◆ YOUR INSTRUCTIONS:
Line count for the string "label": give the number of lines in the data below that contain it, and nothing more.

Saved data entries:
*** Block opens ***

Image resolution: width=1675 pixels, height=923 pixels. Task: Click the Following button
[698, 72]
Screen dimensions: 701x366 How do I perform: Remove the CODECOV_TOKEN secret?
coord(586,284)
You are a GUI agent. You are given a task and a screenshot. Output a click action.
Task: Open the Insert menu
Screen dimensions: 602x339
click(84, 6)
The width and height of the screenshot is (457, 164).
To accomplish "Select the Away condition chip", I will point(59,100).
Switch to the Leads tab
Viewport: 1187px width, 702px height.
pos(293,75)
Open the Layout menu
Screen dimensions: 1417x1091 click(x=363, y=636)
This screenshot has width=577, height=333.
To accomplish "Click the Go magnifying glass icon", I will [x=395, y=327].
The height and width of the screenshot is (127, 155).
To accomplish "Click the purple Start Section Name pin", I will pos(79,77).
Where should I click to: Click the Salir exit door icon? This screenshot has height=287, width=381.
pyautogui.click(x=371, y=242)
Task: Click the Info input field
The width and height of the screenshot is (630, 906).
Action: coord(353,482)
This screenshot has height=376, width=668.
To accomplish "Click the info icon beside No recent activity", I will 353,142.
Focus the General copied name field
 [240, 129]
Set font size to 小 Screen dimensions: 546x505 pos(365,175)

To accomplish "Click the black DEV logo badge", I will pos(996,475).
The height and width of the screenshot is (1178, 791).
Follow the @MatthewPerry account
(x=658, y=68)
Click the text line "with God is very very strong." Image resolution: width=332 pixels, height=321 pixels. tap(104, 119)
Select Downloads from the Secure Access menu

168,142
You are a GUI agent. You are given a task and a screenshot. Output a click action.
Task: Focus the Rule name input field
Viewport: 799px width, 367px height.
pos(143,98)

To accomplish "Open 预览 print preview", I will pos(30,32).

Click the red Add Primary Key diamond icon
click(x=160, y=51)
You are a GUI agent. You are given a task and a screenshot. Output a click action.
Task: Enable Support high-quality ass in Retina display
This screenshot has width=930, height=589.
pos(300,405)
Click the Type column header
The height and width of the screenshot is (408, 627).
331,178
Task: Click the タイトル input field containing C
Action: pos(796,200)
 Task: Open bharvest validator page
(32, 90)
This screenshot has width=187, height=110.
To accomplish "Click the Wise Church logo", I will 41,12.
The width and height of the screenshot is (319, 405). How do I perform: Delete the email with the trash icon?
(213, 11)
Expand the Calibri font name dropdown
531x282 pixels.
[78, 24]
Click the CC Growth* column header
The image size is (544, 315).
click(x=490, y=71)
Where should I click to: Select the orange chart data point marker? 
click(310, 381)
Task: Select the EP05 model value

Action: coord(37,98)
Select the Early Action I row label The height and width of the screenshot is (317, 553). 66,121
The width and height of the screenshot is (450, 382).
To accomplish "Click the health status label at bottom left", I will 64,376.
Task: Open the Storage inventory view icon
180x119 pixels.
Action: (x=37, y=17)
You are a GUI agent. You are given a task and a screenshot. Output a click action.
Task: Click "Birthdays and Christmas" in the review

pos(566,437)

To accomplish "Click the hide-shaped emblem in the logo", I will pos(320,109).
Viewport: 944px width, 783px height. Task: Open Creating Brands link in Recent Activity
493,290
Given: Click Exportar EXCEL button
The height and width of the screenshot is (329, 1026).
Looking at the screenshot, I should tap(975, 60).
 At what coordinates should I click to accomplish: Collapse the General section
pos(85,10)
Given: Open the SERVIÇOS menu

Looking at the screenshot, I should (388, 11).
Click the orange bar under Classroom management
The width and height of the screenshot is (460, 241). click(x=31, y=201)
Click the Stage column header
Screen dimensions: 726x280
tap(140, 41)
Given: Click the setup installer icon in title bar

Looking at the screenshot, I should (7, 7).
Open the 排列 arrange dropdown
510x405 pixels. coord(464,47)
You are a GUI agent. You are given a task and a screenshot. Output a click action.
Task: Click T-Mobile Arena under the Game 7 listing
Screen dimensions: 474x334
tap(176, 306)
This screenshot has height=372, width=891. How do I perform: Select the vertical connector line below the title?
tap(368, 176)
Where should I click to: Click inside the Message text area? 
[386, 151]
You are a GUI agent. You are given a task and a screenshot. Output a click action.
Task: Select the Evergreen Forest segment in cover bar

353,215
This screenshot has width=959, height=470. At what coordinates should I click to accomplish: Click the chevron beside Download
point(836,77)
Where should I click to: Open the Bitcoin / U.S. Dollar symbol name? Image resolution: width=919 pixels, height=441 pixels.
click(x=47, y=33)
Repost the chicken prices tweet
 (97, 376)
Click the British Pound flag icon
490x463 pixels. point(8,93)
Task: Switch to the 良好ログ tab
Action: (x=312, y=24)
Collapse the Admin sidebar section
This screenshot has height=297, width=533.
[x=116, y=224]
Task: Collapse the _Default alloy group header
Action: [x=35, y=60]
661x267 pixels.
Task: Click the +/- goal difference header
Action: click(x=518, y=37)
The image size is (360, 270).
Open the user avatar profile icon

*** Block closes ***

◆ SOLVED PROBLEM:
2